The two were team-mates for a good number of years and Duff left for Burnley at the same time as Brough, at the age of 33, was saying his goodbyes to Cheltenham in the summer of 2004.
He had spells with Aldershot and then Newport – he played close on 50 games for Newport – at a stage in his life when he was becoming more and more interested in coaching.
“I’d always be quite vocal in training and when Bobby Gould was manager at Cheltenham he told me I should take my coaching badges,” said Brough.
“I worked as a volunteer coach at Cheltenham with the youth team alongside Bob Bloomer for a year. I had my B licence and I started along the coaching ladder.”
That journey with Cheltenham was to last five years and saw him take charge of the under-16s and then the under-18s and ended with him being head of the club’s youth set-up.
He’d also spent a year as a part-time scout for Everton so he’d got a pretty impressive CV when he took on the manager’s job at Bishop’s Cleeve in 2012.
From there he moved on to Cinderford Town – they won Division One South of the Southern League during his time as boss – before taking charge at North Leigh until the end of last season.
He admits he is enjoying no longer being a manager – “Even at the level I managed it was still 24/7,” he said – but equally says he unsure what he will be doing football-wise next season.
And it may well be that he steps away from the game to concentrate on his new business.
“I’ve been landscaping in and around Gloucestershire for a number of years,” said Brough. “I’ve been working for a small company and I’m still going to do some work for them.
“I need to be outside.

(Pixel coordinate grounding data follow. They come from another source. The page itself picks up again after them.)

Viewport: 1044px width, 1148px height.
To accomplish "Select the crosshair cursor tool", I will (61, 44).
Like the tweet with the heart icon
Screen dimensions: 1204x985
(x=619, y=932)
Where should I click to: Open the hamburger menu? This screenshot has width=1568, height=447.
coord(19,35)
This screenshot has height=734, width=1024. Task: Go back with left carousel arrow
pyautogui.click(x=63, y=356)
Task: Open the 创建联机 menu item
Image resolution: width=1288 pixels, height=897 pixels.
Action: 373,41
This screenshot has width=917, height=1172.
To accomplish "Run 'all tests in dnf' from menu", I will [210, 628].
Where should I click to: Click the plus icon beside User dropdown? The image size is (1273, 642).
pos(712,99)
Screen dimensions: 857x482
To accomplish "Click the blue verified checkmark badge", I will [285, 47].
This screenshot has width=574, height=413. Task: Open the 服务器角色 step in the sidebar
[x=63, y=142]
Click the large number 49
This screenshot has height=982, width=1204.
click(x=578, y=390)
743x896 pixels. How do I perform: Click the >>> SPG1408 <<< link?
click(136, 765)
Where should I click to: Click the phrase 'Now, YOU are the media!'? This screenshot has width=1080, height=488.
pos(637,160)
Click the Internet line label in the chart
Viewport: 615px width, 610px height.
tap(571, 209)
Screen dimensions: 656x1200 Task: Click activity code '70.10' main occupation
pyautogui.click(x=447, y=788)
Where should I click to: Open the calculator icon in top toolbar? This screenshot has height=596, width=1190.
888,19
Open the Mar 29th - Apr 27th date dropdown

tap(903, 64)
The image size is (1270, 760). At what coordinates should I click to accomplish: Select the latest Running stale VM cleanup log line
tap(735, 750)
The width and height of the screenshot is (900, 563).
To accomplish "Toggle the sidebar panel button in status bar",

Having played and coached football outside I couldn’t be cooped up indoors.
“Landscaping is really enjoyable, you start with a blank canvas and finish with a really nice garden.”
And working in the great outdoors allows Brough time to reflect on a football career that saw him achieve plenty – 200-plus Football League games as well as many more at or near the top level in non-league.
“Yes, I am very proud,” he said. “I was a player who was limited in terms of natural ability. I didn’t have a great left foot, I didn’t have the silky skills of a Michael Devaney and I wasn’t an athlete like Michael Duff.
“But I was very determined and worked very hard to achieve what I did.”